Quanto all'eventuale ulteriore rinnovo, la decisione spetta al CdA, nel quale l'unico rappresentante del governo è il presidente, nominato dal ministro della Cultura. 
L'anello debole, se vogliamo chiamarlo così, è appunto il presidente: Evelina Christillin ha iniziato il suo terzo mandato nel 2021, e scadrà a dicembre 2024. Un eventuale spoil system ad opera del governo dovrebbe slittare a quella data, poiché - almeno formalmente - Roma interviene soltanto sulla nomina del presidente.
In teoria un sistema c'è, se davvero Fratelli d'Italia intendesse dar seguito immediato alla promessa/minaccia di quattro anni fa: il nuovo ministro della Cultura potrebbe chiedere a Christillin di rimettere il proprio mandato, ricevuto dal precedente ministro Franceschini.
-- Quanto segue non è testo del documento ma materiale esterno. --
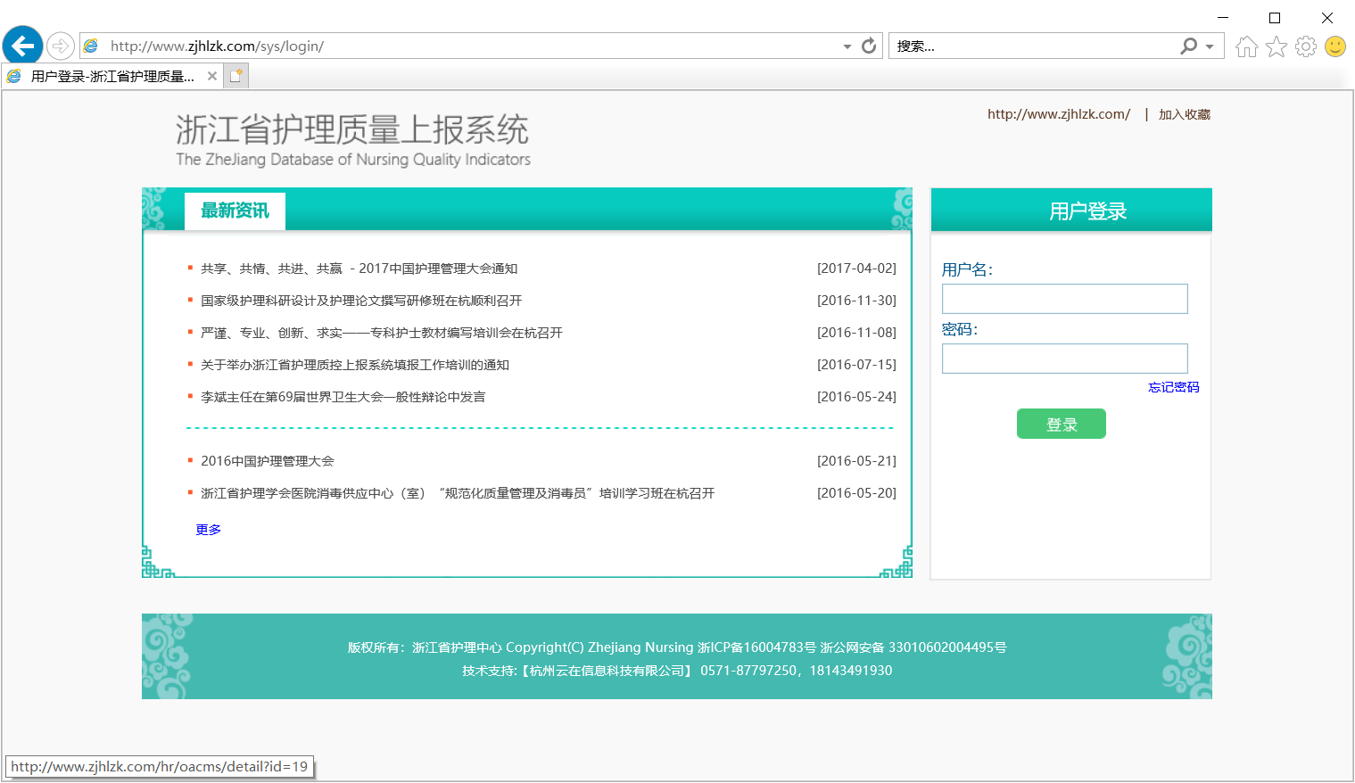Open the browser home icon

1246,47
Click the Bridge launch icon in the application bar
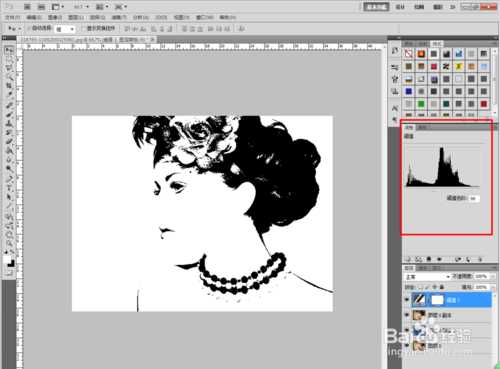The image size is (500, 369). click(28, 7)
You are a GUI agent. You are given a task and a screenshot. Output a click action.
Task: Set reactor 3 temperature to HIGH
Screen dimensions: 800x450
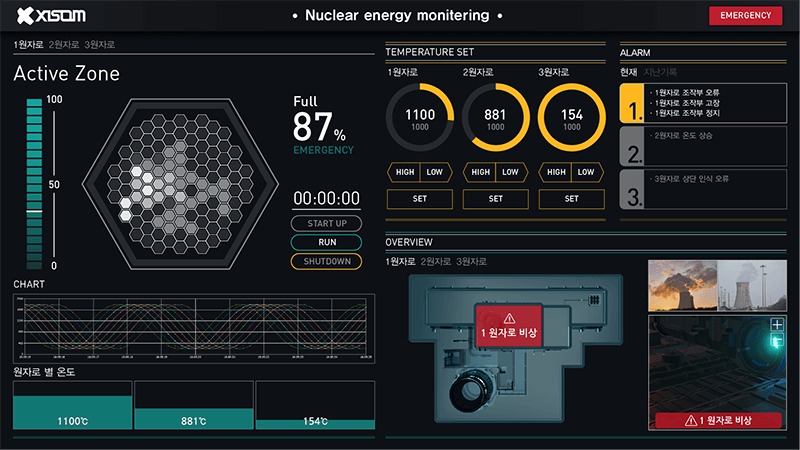[557, 172]
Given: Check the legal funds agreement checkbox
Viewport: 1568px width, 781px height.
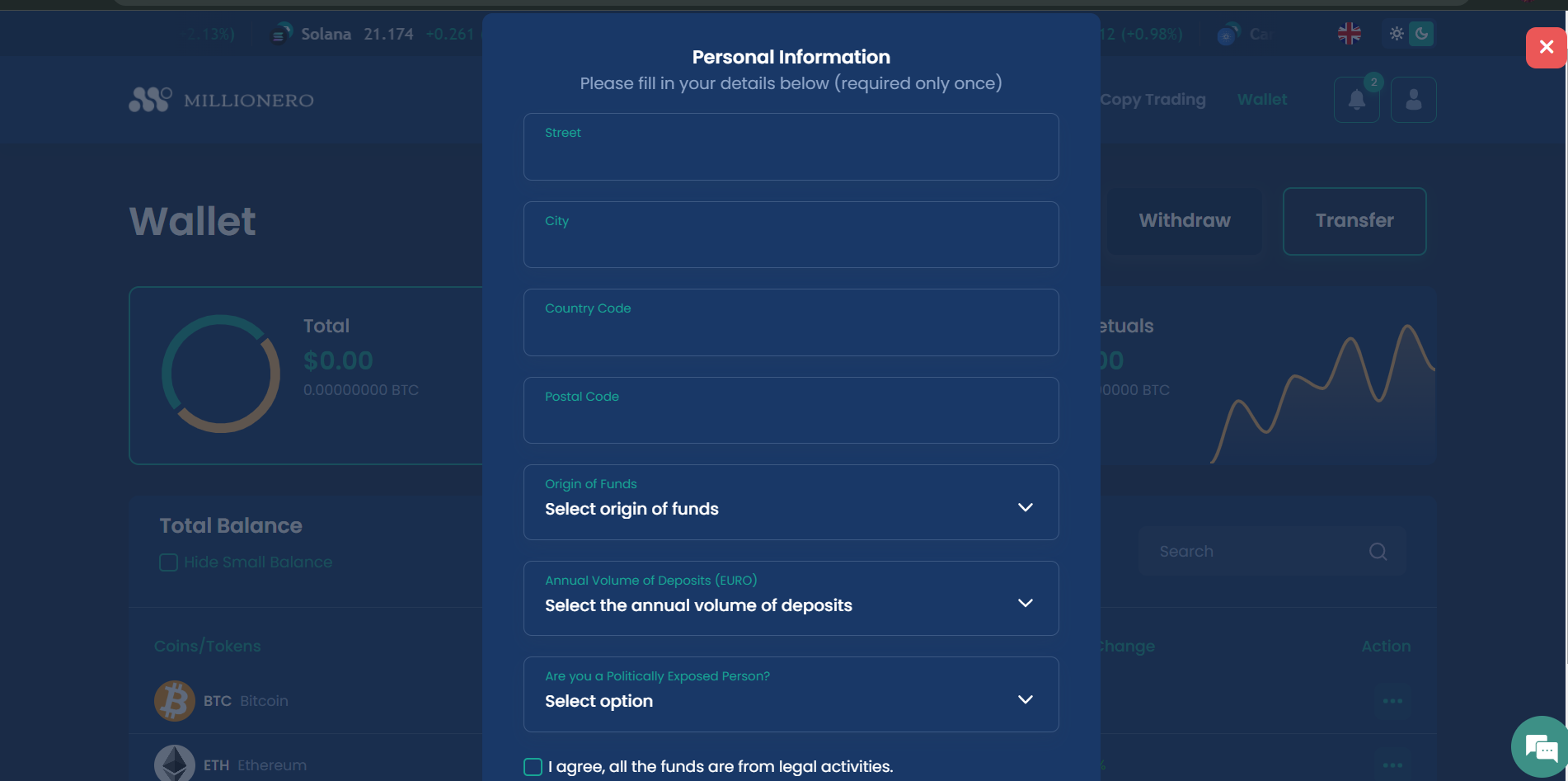Looking at the screenshot, I should pos(533,767).
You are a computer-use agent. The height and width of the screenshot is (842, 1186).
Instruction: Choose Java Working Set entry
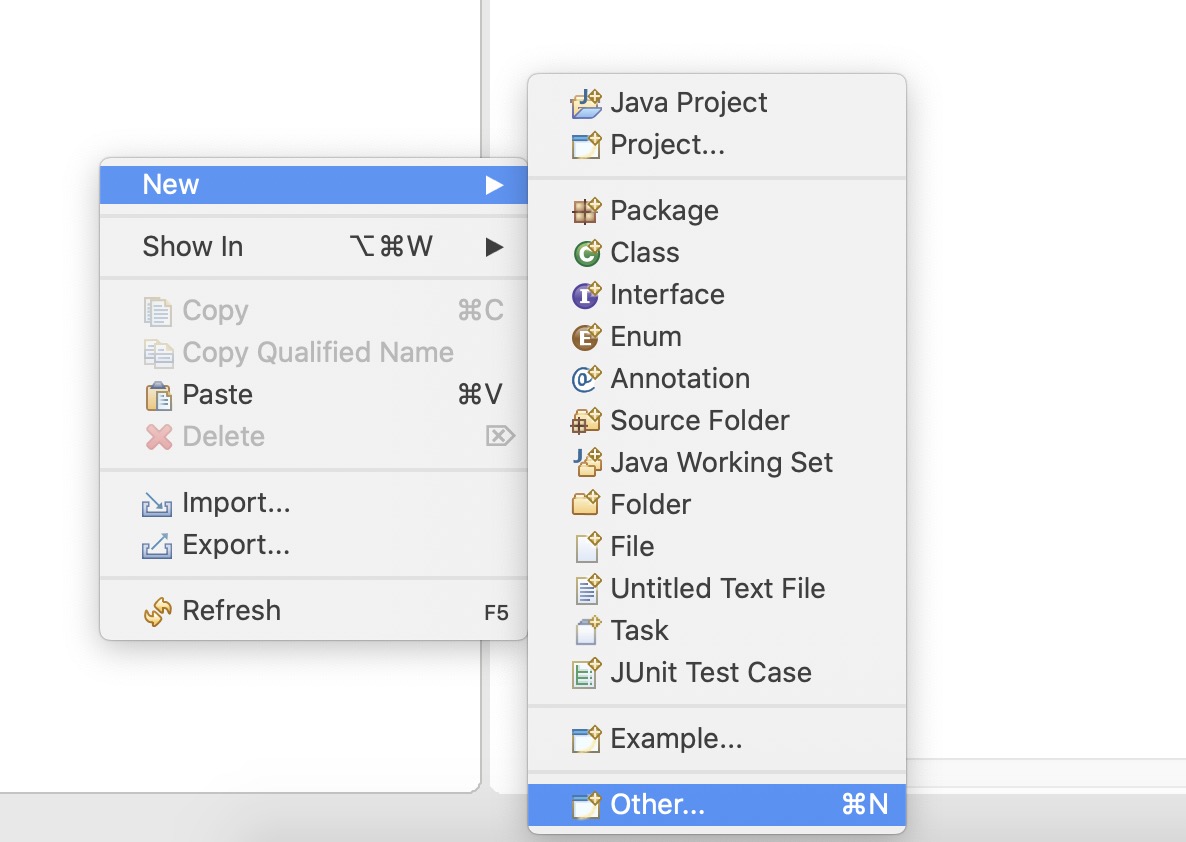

In tal caso l'Egizio perderebbe non soltanto la presidente, ma anche il direttore: di fronte a un tale atto di forza sulla Christillin, con la quale costituisce una coppia inscindibile quanto vincente, Greco non rimarrebbe neppure un giorno in più, e toglierebbe immediatamente il disturbo.
Una tale eventualità, per quanto ammissibile sul piano giuridico, creerebbe tuttavia una contraddizione interna con la stessa volontà manifestata da Fratelli d'Italia di "premiare il merito e non l'appartenenza ideologica"; ma soprattutto verrebbe vissuta a Torino come un attacco gratuito a un'istituzione che funziona brillantemente e che rappresenta per la città un asset primario sul piano turistico, economico e d'immagine.
Picconare una delle poche realtà museali torinesi in piena salute non porterebbe alcun vantaggio ai picconatori: non la punizione dei reprobi (Greco e Christillin se la passerebbero benissimo anche senza il Museo Egizio) bensì un danno al Museo (che senza Greco e Christillin non si sa come se la passerebbe).
Il pragmatismo di Giorgia Meloni è un dato di fatto, ed è talmente vasta la sproporzione fra danni e benefici di un eventuale ukase all'Egizio da far dubitare che la neo-premier - con tutte le gatte che si ritroverà da pelare - abbia la pur minima voglia di invischiarcisi per una questione di principio. A meno d'alzate d'ingegno di qualche zelota zelante, è probabile che la "promessa elettorale" del 2018 non verrà mantenuta nel 2022. Se un minimo di buonsenso è rimasto nella classe politica italiana, nulla cambierà all'Egizio almeno fino alle celebrazioni del bicentenario del 2025. Poi sarà ciò che dovrà essere.